* [About this task] In the entries that follow, the line with "Open the tidb-cluster data source dropdown" opens the range and the line with "the 承诺 commitment" closes it; repeat that range exactly, both lines included.

══ Source material ══

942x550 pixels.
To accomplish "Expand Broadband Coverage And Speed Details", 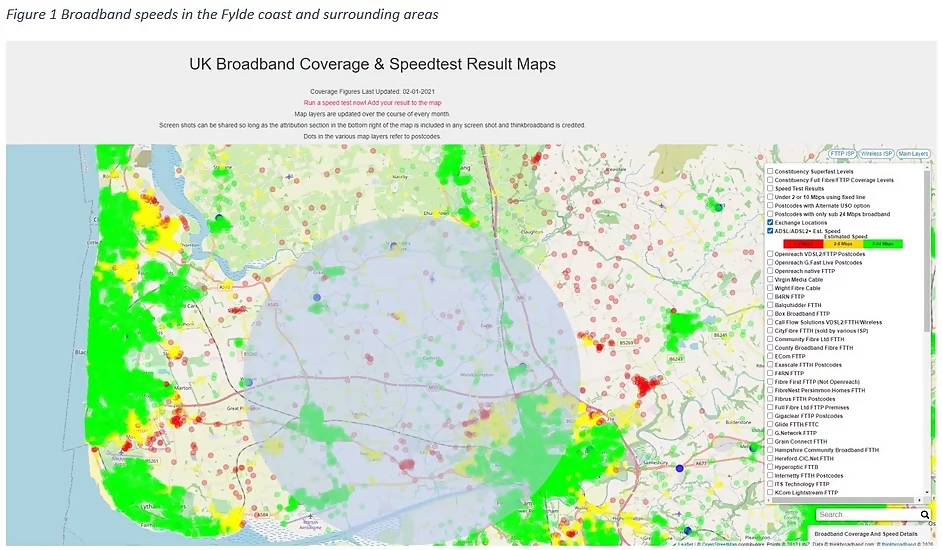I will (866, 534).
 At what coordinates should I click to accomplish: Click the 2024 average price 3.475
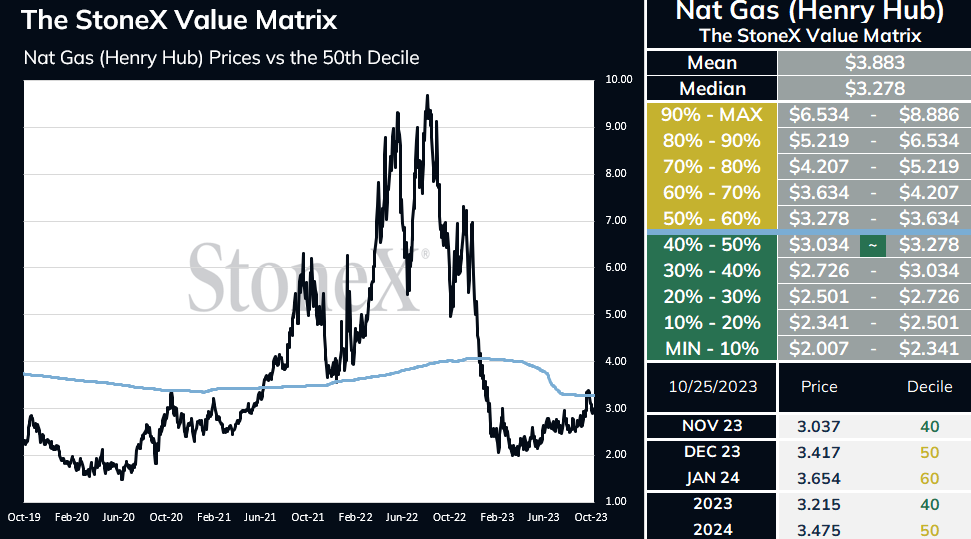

═══
══ Source material ══

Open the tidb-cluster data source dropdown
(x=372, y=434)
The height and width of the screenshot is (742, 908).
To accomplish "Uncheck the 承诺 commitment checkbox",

═══
══ Source material ══

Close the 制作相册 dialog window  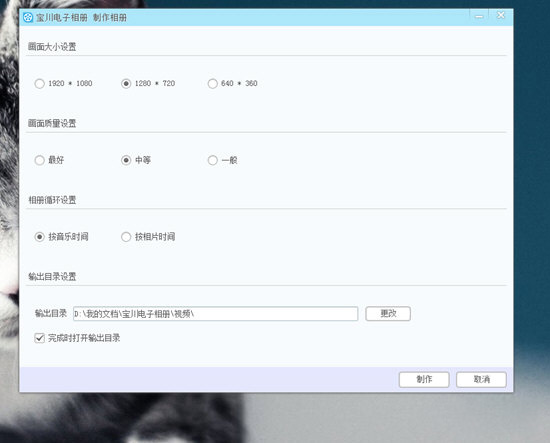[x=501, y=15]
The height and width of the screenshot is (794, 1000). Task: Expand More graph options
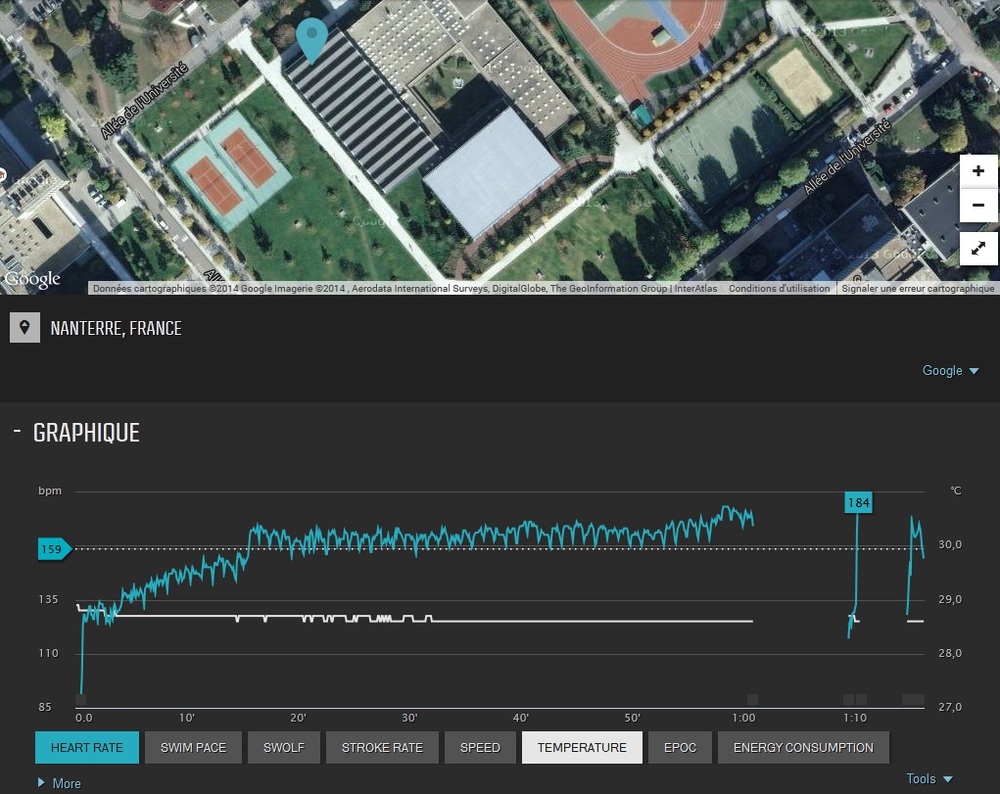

═══

* [Result for this exercise]
Open the tidb-cluster data source dropdown
(x=372, y=434)
The height and width of the screenshot is (742, 908).
To accomplish "Uncheck the 承诺 commitment checkbox",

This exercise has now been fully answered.